Stored data entries
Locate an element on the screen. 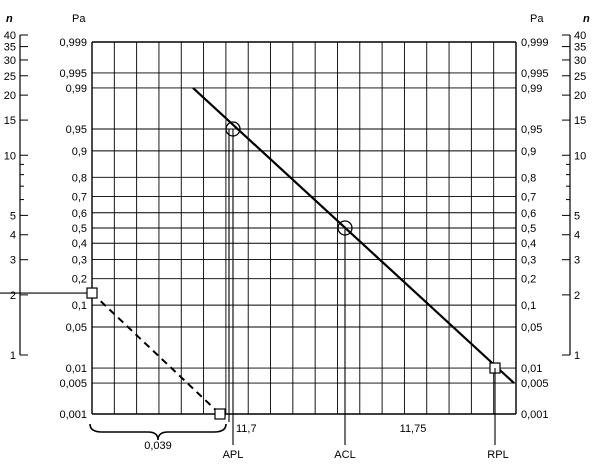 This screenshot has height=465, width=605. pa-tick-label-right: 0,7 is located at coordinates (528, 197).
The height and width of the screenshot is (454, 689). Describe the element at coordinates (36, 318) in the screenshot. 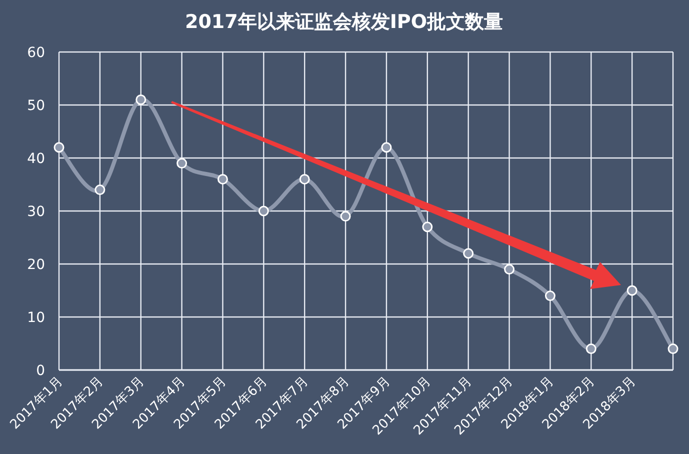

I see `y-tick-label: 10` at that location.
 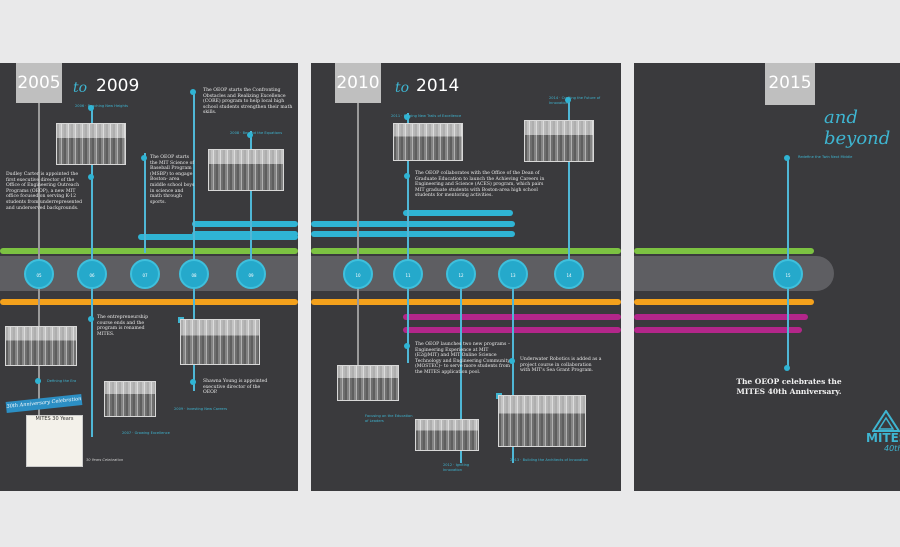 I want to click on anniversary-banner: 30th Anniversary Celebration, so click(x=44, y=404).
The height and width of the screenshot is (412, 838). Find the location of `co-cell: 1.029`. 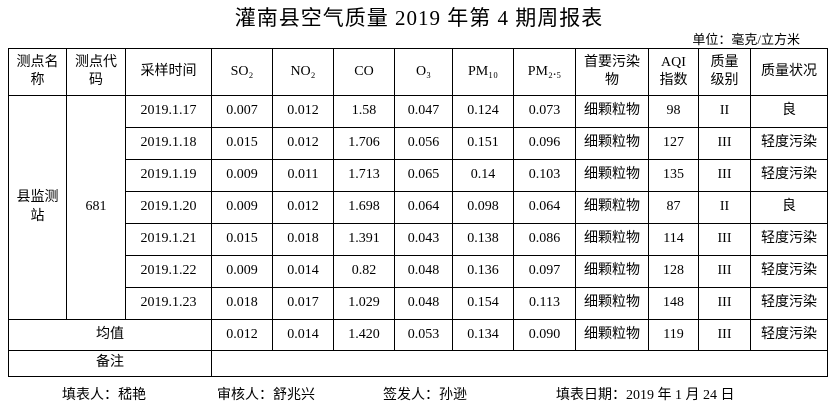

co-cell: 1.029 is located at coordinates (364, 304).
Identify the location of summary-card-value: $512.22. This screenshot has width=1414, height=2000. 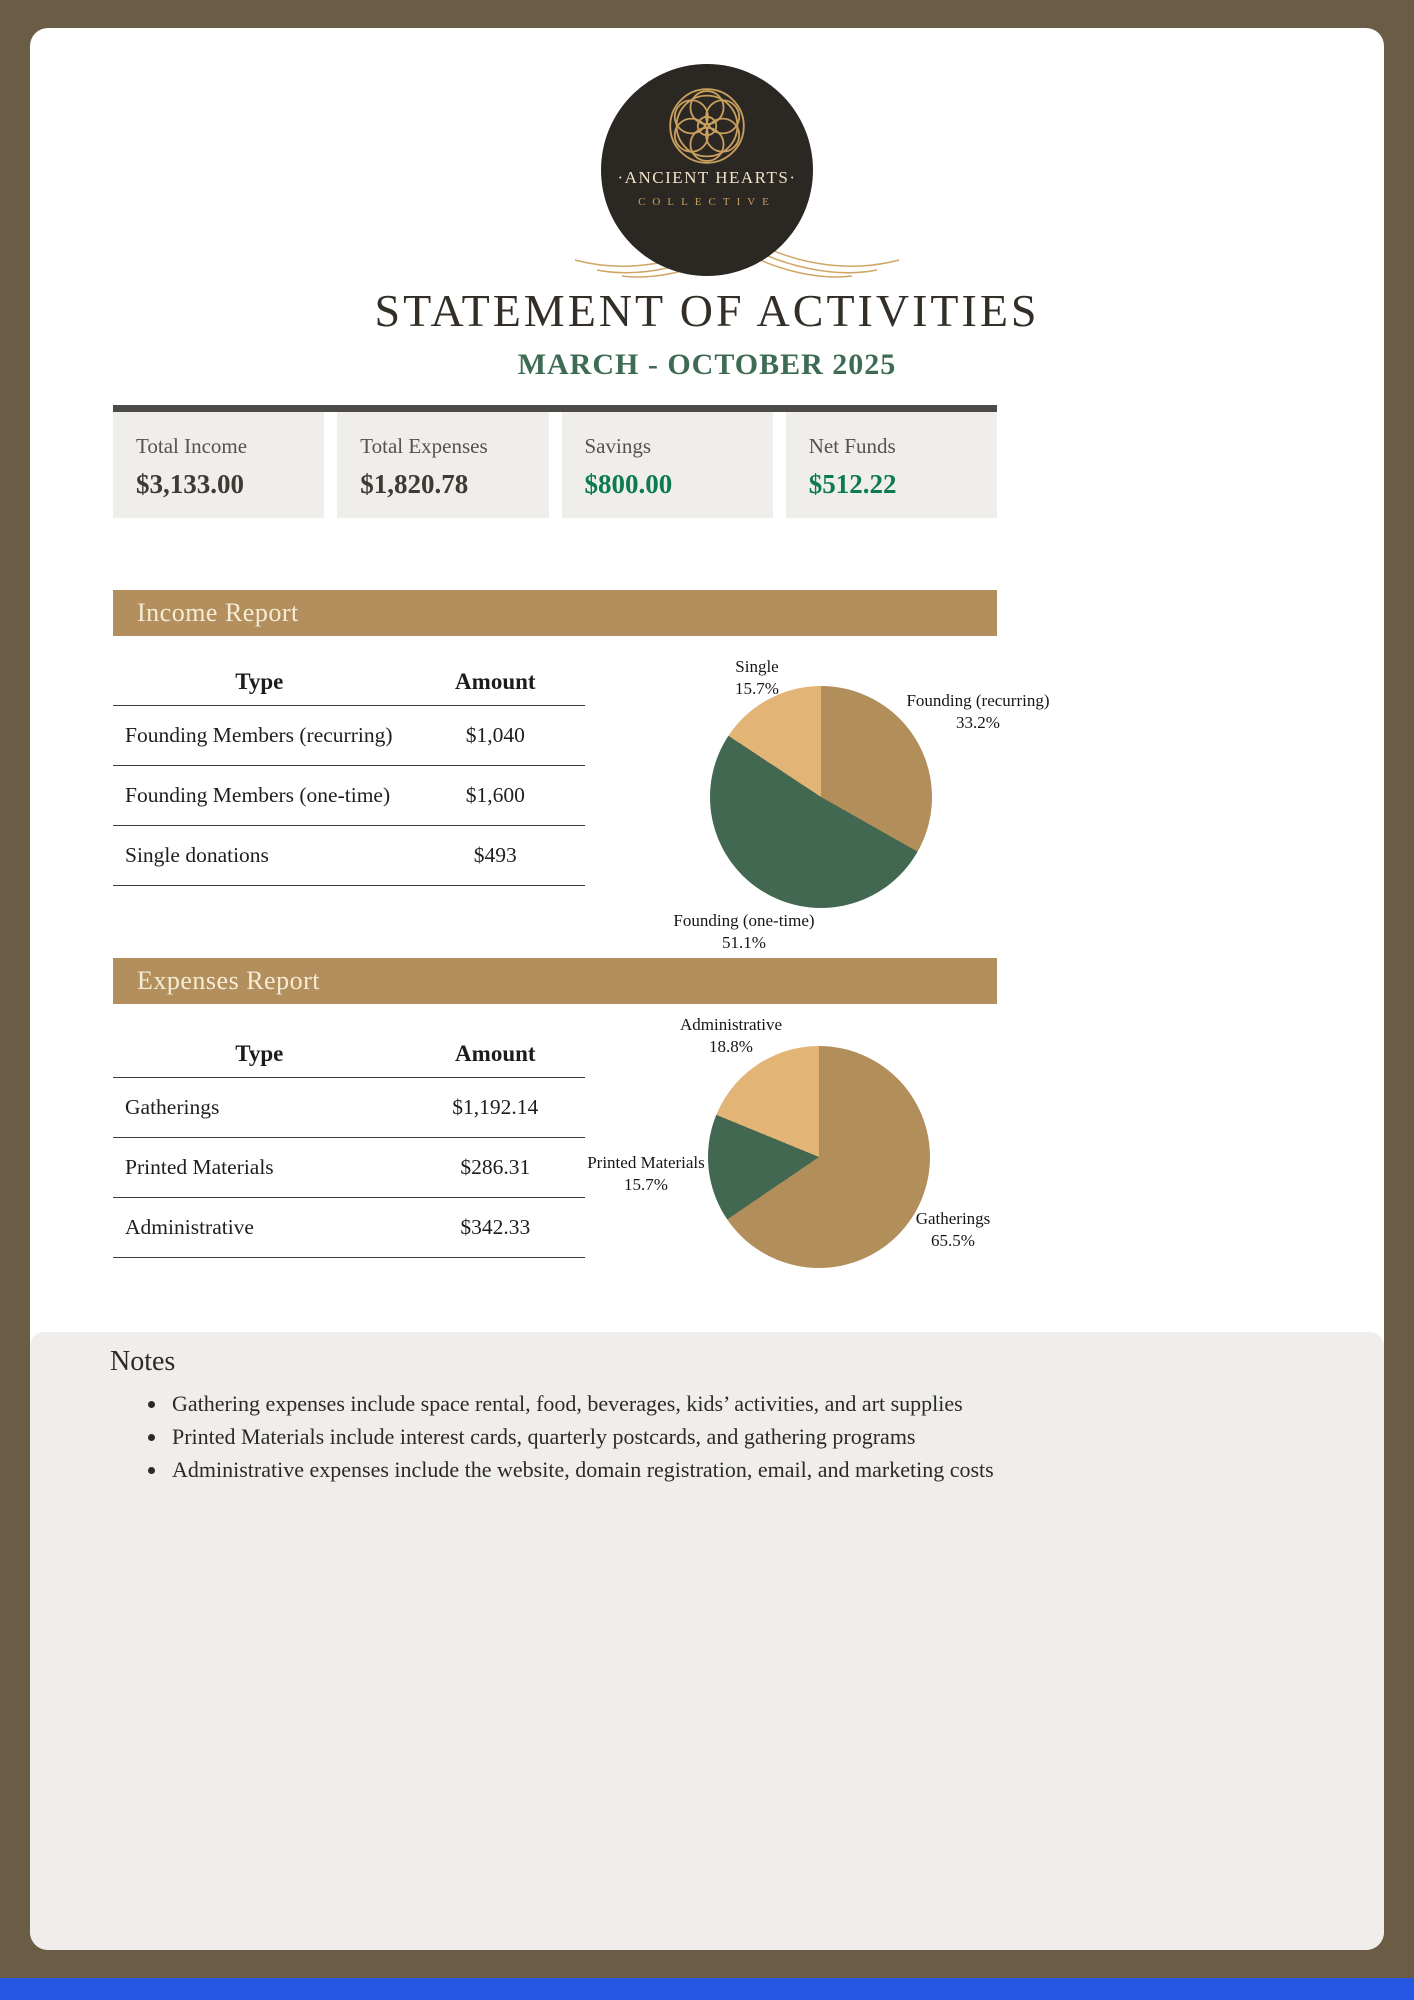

What to produce >>
Copy the rows word for word, from the line containing "I want to click" through the end of the rows, and leave out the pictures.

Task solution >>
  I want to click on anniversary-banner: 30th Anniversary Celebration, so click(x=44, y=404).
The height and width of the screenshot is (412, 838). Find the location of `co-cell: 1.029`. 

co-cell: 1.029 is located at coordinates (364, 304).
Identify the location of summary-card-value: $512.22. This screenshot has width=1414, height=2000. 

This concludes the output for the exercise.